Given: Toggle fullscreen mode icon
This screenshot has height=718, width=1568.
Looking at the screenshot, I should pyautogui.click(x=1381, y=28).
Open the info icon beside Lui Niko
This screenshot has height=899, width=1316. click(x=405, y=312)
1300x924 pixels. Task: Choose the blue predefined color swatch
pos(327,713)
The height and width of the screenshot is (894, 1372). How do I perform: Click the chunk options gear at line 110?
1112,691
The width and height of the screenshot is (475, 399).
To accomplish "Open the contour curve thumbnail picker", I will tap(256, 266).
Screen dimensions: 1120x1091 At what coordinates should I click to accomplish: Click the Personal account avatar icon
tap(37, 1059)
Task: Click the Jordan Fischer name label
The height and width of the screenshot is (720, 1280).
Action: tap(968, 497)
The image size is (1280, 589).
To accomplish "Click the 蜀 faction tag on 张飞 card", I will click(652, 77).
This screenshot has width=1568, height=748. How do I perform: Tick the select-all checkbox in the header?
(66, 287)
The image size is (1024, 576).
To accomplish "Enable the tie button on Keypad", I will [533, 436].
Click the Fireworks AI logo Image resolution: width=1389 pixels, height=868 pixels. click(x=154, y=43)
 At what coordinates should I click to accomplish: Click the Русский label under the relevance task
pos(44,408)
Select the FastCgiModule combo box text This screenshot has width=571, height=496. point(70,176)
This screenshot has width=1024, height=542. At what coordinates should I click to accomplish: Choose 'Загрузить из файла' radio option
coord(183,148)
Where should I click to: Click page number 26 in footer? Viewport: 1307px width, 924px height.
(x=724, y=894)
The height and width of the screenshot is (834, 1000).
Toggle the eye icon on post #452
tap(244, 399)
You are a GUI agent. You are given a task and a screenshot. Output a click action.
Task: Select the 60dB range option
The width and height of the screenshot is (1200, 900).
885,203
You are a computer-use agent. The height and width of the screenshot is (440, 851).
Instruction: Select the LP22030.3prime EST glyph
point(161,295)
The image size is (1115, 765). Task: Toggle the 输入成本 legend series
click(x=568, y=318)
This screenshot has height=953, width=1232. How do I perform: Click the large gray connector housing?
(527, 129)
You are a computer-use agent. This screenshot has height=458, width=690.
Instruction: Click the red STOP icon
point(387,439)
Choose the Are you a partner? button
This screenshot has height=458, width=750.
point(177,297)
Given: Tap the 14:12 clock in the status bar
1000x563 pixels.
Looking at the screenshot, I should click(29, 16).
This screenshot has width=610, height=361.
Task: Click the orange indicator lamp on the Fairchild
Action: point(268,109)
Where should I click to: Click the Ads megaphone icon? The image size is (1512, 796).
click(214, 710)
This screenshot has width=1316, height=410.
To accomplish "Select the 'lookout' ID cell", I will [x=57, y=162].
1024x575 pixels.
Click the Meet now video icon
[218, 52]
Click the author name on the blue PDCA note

_Work to complete_. Echo the rows from the line containing "This screenshot has height=953, width=1232." through the end of the rows, both ends included.

_Answer to the task_.
This screenshot has height=953, width=1232. How do I perform: Click the large gray connector housing?
(527, 129)
You are a computer-use agent. This screenshot has height=458, width=690.
Instruction: Click the red STOP icon
point(387,439)
Choose the Are you a partner? button
This screenshot has height=458, width=750.
point(177,297)
Given: Tap the 14:12 clock in the status bar
1000x563 pixels.
Looking at the screenshot, I should click(29, 16).
This screenshot has width=610, height=361.
Task: Click the orange indicator lamp on the Fairchild
Action: point(268,109)
Where should I click to: Click the Ads megaphone icon? The image size is (1512, 796).
click(214, 710)
This screenshot has width=1316, height=410.
To accomplish "Select the 'lookout' ID cell", I will [x=57, y=162].
1024x575 pixels.
Click the Meet now video icon
[218, 52]
Click the author name on the blue PDCA note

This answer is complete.